• INPUT:
>>>>>
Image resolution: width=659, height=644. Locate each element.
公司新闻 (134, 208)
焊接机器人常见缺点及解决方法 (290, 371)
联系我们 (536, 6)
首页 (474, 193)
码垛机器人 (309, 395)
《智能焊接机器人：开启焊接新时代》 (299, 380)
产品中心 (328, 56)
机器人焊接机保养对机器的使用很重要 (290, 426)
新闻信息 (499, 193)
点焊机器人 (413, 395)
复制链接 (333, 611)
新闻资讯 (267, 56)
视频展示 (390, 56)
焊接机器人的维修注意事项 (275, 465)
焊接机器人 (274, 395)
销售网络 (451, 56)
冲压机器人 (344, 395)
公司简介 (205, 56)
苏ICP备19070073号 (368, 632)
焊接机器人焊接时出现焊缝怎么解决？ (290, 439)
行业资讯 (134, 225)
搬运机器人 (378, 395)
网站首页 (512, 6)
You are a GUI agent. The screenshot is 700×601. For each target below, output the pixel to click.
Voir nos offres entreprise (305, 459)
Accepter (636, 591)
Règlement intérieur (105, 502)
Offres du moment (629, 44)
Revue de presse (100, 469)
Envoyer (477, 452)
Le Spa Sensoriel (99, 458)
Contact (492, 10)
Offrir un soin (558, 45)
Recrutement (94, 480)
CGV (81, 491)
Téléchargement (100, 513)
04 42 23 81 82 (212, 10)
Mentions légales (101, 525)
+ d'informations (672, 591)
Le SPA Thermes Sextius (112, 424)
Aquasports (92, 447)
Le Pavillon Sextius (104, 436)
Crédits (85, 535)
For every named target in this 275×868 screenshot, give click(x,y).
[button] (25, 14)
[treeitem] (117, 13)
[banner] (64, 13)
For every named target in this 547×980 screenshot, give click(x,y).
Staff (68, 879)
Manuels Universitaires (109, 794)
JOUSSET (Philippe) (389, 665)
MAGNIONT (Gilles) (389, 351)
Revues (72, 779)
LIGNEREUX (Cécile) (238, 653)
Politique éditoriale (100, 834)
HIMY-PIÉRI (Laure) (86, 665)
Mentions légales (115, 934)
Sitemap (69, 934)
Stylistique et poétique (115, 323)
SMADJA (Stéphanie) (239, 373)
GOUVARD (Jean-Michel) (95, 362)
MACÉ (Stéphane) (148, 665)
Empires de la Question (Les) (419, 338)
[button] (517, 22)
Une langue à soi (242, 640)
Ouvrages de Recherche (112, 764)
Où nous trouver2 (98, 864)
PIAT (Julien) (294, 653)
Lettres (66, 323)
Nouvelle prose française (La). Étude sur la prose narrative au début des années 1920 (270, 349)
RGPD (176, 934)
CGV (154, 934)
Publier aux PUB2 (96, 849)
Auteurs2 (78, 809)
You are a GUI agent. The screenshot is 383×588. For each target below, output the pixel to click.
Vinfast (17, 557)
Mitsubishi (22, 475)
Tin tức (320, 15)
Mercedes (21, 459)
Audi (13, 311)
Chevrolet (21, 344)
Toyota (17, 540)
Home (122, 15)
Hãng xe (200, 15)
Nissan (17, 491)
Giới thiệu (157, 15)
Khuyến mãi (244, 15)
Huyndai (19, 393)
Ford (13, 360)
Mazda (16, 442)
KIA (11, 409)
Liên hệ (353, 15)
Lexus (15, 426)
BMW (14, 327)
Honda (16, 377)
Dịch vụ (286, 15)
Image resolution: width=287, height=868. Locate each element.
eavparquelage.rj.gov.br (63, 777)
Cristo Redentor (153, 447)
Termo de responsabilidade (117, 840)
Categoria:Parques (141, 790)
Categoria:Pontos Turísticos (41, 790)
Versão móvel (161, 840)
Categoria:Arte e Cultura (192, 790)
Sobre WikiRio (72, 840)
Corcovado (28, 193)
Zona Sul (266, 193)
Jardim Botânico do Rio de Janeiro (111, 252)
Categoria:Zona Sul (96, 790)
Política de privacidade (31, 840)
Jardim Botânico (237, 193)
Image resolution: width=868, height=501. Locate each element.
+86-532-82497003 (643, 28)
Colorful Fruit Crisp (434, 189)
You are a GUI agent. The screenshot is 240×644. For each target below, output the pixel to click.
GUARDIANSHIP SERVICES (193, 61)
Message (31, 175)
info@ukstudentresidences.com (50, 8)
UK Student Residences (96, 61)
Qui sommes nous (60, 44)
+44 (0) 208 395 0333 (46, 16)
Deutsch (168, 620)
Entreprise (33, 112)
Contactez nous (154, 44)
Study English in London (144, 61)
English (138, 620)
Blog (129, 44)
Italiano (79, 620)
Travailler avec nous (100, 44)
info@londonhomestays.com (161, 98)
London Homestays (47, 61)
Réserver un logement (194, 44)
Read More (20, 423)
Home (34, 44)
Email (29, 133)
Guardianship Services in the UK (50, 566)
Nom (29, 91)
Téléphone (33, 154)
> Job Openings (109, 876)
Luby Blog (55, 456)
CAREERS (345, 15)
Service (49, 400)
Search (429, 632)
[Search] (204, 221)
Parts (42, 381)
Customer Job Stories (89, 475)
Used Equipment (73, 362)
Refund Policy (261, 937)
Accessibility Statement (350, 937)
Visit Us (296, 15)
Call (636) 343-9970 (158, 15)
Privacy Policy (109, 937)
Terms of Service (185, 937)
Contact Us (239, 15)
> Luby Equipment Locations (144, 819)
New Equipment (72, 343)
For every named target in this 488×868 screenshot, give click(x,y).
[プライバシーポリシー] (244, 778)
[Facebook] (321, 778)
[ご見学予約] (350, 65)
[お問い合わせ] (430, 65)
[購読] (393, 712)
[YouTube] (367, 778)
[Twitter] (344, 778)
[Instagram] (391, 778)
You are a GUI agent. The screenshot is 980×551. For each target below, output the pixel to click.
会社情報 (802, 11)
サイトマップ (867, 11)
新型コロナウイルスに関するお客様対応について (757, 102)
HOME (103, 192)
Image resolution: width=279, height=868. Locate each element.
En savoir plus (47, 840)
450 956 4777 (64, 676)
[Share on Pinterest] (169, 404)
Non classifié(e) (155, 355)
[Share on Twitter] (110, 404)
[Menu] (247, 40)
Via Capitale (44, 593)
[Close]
<<<<<
• WHAT IS EXPECTED: Rewrite every line of the material above, renaming "Mentions légales" to "Informations légales" wherever it appears and leaving everything else unchanged.

• COMPLETE OUTPUT:
Image resolution: width=659, height=644. Locate each element.
公司新闻 (134, 208)
焊接机器人常见缺点及解决方法 (290, 371)
联系我们 (536, 6)
首页 (474, 193)
码垛机器人 (309, 395)
《智能焊接机器人：开启焊接新时代》 (299, 380)
产品中心 (328, 56)
机器人焊接机保养对机器的使用很重要 (290, 426)
新闻信息 (499, 193)
点焊机器人 (413, 395)
复制链接 (333, 611)
新闻资讯 (267, 56)
视频展示 (390, 56)
焊接机器人的维修注意事项 (275, 465)
焊接机器人 (274, 395)
销售网络 (451, 56)
冲压机器人 (344, 395)
公司简介 (205, 56)
苏ICP备19070073号 (368, 632)
焊接机器人焊接时出现焊缝怎么解决？ (290, 439)
行业资讯 (134, 225)
搬运机器人 (378, 395)
网站首页 (512, 6)
You are a GUI agent. The screenshot is 700×601. For each target below, output the pixel to click.
Voir nos offres entreprise (305, 459)
Accepter (636, 591)
Règlement intérieur (105, 502)
Offres du moment (629, 44)
Revue de presse (100, 469)
Envoyer (477, 452)
Le Spa Sensoriel (99, 458)
Contact (492, 10)
Offrir un soin (558, 45)
Recrutement (94, 480)
CGV (81, 491)
Téléchargement (100, 513)
04 42 23 81 82 (212, 10)
Informations légales (101, 525)
+ d'informations (672, 591)
Le SPA Thermes Sextius (112, 424)
Aquasports (92, 447)
Le Pavillon Sextius (104, 436)
Crédits (85, 535)
For every named target in this 275×868 screenshot, give click(x,y).
[button] (25, 14)
[treeitem] (117, 13)
[banner] (64, 13)
For every named target in this 547×980 screenshot, give click(x,y).
Staff (68, 879)
Manuels Universitaires (109, 794)
JOUSSET (Philippe) (389, 665)
MAGNIONT (Gilles) (389, 351)
Revues (72, 779)
LIGNEREUX (Cécile) (238, 653)
Politique éditoriale (100, 834)
HIMY-PIÉRI (Laure) (86, 665)
Informations légales (115, 934)
Sitemap (69, 934)
Stylistique et poétique (115, 323)
SMADJA (Stéphanie) (239, 373)
GOUVARD (Jean-Michel) (95, 362)
MACÉ (Stéphane) (148, 665)
Empires de la Question (Les) (419, 338)
[button] (517, 22)
Une langue à soi (242, 640)
Ouvrages de Recherche (112, 764)
Où nous trouver2 (98, 864)
PIAT (Julien) (294, 653)
Lettres (66, 323)
Nouvelle prose française (La). Étude sur la prose narrative au début des années 1920 (270, 349)
RGPD (176, 934)
CGV (154, 934)
Publier aux PUB2 (96, 849)
Auteurs2 (78, 809)
You are a GUI agent. The screenshot is 383×588. For each target below, output the pixel to click.
Vinfast (17, 557)
Mitsubishi (22, 475)
Tin tức (320, 15)
Mercedes (21, 459)
Audi (13, 311)
Chevrolet (21, 344)
Toyota (17, 540)
Home (122, 15)
Hãng xe (200, 15)
Nissan (17, 491)
Giới thiệu (157, 15)
Khuyến mãi (244, 15)
Huyndai (19, 393)
Ford (13, 360)
Mazda (16, 442)
KIA (11, 409)
Liên hệ (353, 15)
Lexus (15, 426)
BMW (14, 327)
Honda (16, 377)
Dịch vụ (286, 15)
Image resolution: width=287, height=868. Locate each element.
eavparquelage.rj.gov.br (63, 777)
Cristo Redentor (153, 447)
Termo de responsabilidade (117, 840)
Categoria:Parques (141, 790)
Categoria:Pontos Turísticos (41, 790)
Versão móvel (161, 840)
Categoria:Arte e Cultura (192, 790)
Sobre WikiRio (72, 840)
Corcovado (28, 193)
Zona Sul (266, 193)
Jardim Botânico do Rio de Janeiro (111, 252)
Categoria:Zona Sul (96, 790)
Política de privacidade (31, 840)
Jardim Botânico (237, 193)
Image resolution: width=868, height=501. Locate each element.
+86-532-82497003 (643, 28)
Colorful Fruit Crisp (434, 189)
You are a GUI agent. The screenshot is 240×644. For each target below, output the pixel to click.
GUARDIANSHIP SERVICES (193, 61)
Message (31, 175)
info@ukstudentresidences.com (50, 8)
UK Student Residences (96, 61)
Qui sommes nous (60, 44)
+44 (0) 208 395 0333 (46, 16)
Deutsch (168, 620)
Entreprise (33, 112)
Contactez nous (154, 44)
Study English in London (144, 61)
English (138, 620)
Blog (129, 44)
Italiano (79, 620)
Travailler avec nous (100, 44)
info@londonhomestays.com (161, 98)
London Homestays (47, 61)
Réserver un logement (194, 44)
Read More (20, 423)
Home (34, 44)
Email (29, 133)
Guardianship Services in the UK (50, 566)
Nom (29, 91)
Téléphone (33, 154)
> Job Openings (109, 876)
Luby Blog (55, 456)
CAREERS (345, 15)
Service (49, 400)
Search (429, 632)
[Search] (204, 221)
Parts (42, 381)
Customer Job Stories (89, 475)
Used Equipment (73, 362)
Refund Policy (261, 937)
Accessibility Statement (350, 937)
Visit Us (296, 15)
Call (636) 343-9970 (158, 15)
Privacy Policy (109, 937)
Terms of Service (185, 937)
Contact Us (239, 15)
> Luby Equipment Locations (144, 819)
New Equipment (72, 343)
For every named target in this 488×868 screenshot, give click(x,y).
[プライバシーポリシー] (244, 778)
[Facebook] (321, 778)
[ご見学予約] (350, 65)
[お問い合わせ] (430, 65)
[購読] (393, 712)
[YouTube] (367, 778)
[Twitter] (344, 778)
[Instagram] (391, 778)
You are a GUI agent. The screenshot is 980×551. For each target below, output the pixel to click.
会社情報 (802, 11)
サイトマップ (867, 11)
新型コロナウイルスに関するお客様対応について (757, 102)
HOME (103, 192)
Image resolution: width=279, height=868. Locate each element.
En savoir plus (47, 840)
450 956 4777 (64, 676)
[Share on Pinterest] (169, 404)
Non classifié(e) (155, 355)
[Share on Twitter] (110, 404)
[Menu] (247, 40)
Via Capitale (44, 593)
[Close]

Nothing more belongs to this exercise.